■ PROVIDED PASSAGE
Google's new LLM doctor is right way more often than a real doctor

The LLM's differential diagnosis list had the correct diagnosis 59% of the time, vs. 34% for human doctors.

Google's new LLM doctor is right way more often than a real doctor
"Specialist-rated top-k diagnostic accuracy. AMIE and PCPs top-k differential diagnosis (DDx) accuracy are compared across 149 scenarios with respect to the ground truth diagnosis (a) and all diagnoses listed within the accepted differential diagnoses (b)." From the project site.

Physicians face an immense challenge when evaluating patients with confusing constellations of symptoms and clinical findings. They must mentally generate a list of possible diagnoses that could explain the patient's presentation. This list, known as a differential diagnosis, provides a roadmap to guide further testing and treatment. But arriving at an accurate differential diagnosis list can be extraordinarily difficult, even for the most experienced doctors when dealing with complex, atypical cases.

Now, researchers at Google have developed a promising new AI system (paper here) that could aid physicians in this difficult task. The system is based on conversational large language models - a type of AI algorithm that has recently shown immense progress by being trained on massive textual datasets.

"AMIE was optimized for diagnostic conversations, asking questions that help to reduce its uncertainty and improve diagnostic accuracy, while also balancing this with other requirements of effective clinical communication, such as empathy, fostering a relationship, and providing information clearly." ("AMIE was optimized for diagnostic conversations, asking questions that help to reduce its uncertainty and improve diagnostic accuracy, while also balancing this with other requirements of effective clinical communication, such as empathy, fostering a relationship, and providing information clearly." (Gif is from the project website))

The Immense Challenge of Diagnosis in Medicine

Diagnosis sits at the very heart of a physician's role. Patients rely on doctors' expertise to correctly determine the underlying cause of their symptoms. But the process of generating an appropriate differential diagnosis list requires pulling from an extensive reservoir of medical knowledge. Doctors must mentally compile a list of possible diagnoses by matching the patient's symptoms, exam findings, and test results to diseases they have learned about.

■ DATA SHOWN
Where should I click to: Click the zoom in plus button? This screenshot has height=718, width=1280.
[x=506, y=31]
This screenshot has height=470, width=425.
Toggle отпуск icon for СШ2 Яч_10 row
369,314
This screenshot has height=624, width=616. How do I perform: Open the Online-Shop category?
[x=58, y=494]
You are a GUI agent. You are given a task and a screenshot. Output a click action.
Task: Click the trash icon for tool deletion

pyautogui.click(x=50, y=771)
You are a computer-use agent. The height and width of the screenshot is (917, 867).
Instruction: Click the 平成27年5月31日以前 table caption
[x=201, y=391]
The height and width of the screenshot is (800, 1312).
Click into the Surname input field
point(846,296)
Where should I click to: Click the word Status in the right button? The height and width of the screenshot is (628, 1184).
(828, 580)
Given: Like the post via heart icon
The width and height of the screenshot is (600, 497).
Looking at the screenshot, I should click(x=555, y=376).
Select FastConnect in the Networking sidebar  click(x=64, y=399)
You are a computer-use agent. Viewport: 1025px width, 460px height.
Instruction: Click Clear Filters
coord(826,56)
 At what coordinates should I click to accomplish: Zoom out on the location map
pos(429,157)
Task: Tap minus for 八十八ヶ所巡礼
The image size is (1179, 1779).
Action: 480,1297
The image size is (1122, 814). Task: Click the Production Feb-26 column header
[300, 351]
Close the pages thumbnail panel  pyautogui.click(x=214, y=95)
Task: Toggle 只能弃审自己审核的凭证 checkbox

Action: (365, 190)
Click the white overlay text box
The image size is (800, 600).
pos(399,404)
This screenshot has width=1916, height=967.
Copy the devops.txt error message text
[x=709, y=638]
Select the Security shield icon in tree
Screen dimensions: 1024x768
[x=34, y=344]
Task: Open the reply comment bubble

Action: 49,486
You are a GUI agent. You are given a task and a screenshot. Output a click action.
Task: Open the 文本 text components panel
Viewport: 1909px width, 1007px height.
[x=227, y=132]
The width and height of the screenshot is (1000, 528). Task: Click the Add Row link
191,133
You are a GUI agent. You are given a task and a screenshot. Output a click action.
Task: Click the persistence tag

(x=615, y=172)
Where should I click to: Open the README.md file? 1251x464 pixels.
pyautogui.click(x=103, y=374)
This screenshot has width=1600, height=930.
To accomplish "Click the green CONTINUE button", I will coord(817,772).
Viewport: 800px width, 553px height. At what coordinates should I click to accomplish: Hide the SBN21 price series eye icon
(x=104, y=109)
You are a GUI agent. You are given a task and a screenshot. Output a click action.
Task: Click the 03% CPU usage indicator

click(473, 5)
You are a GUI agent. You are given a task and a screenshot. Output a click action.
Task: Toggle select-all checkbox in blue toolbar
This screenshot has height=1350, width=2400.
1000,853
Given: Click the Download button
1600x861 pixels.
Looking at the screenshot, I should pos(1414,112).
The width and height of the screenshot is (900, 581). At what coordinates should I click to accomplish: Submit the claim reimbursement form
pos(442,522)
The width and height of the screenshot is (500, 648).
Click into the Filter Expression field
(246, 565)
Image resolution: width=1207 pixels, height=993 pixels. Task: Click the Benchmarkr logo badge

■ EXERCISE GOAL
Copy the article about Google's diagnostic AI starting at "The Immense Challenge" and ending at "have learned about.", swapping "reservoir" for "storehouse". Work only from the article about Google's diagnostic AI.

■ ANSWER TO THIS PROBLEM
The Immense Challenge of Diagnosis in Medicine

Diagnosis sits at the very heart of a physician's role. Patients rely on doctors' expertise to correctly determine the underlying cause of their symptoms. But the process of generating an appropriate differential diagnosis list requires pulling from an extensive storehouse of medical knowledge. Doctors must mentally compile a list of possible diagnoses by matching the patient's symptoms, exam findings, and test results to diseases they have learned about.